What to work on: Where does the string "agent" occur in the records? Copy each line that holds it.

Data for the task:
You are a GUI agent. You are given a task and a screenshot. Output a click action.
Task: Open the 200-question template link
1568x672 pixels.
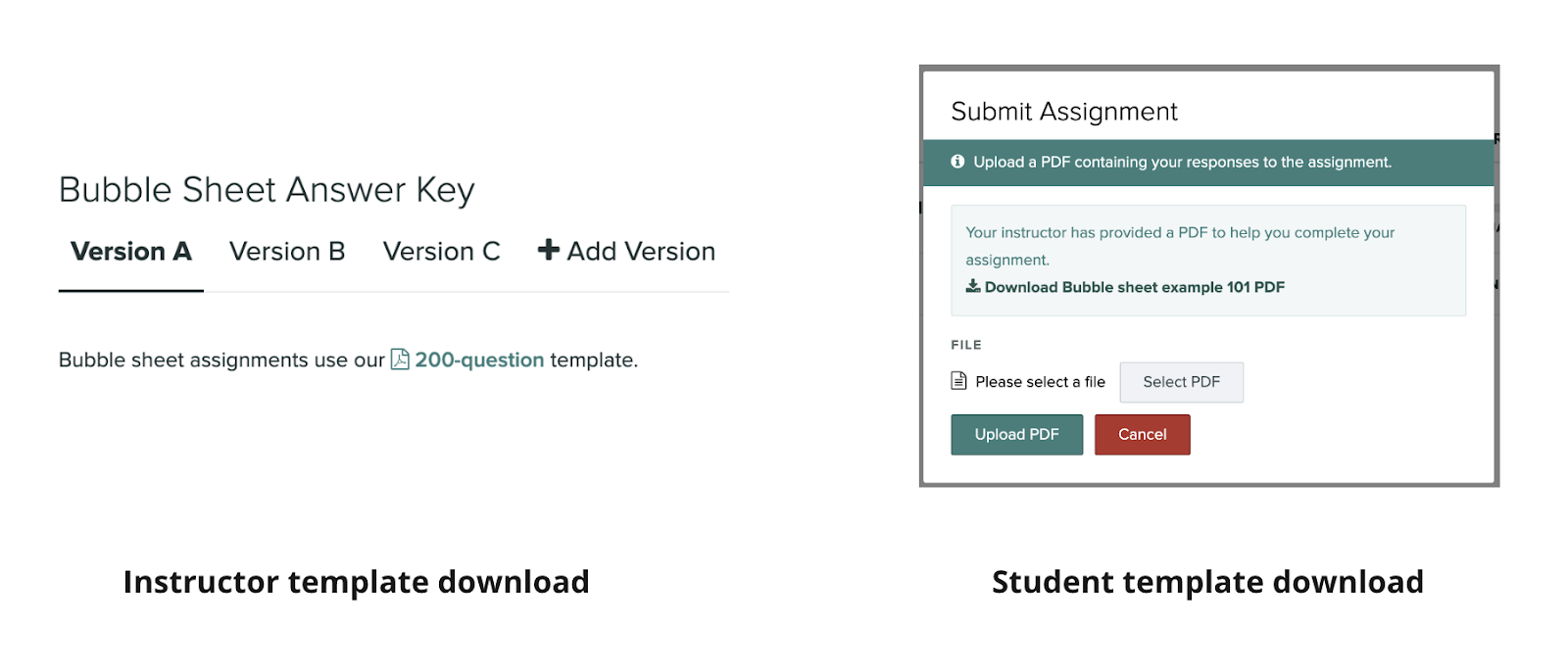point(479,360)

...

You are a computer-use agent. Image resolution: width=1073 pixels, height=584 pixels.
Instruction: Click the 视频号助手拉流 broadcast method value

==

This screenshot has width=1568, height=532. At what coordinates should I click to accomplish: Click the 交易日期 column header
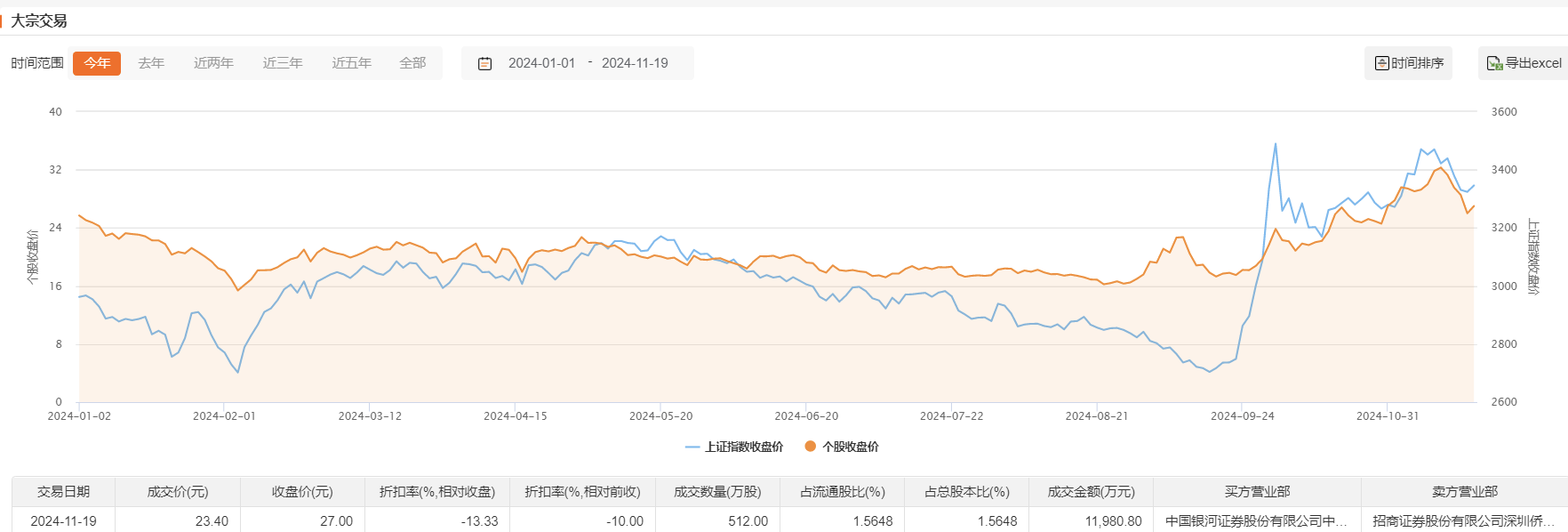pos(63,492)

The completed task:
You are a GUI agent. You are given a task and a screenshot. Output a click action.
You are a computer-use agent. Image resolution: width=1073 pixels, height=584 pixels.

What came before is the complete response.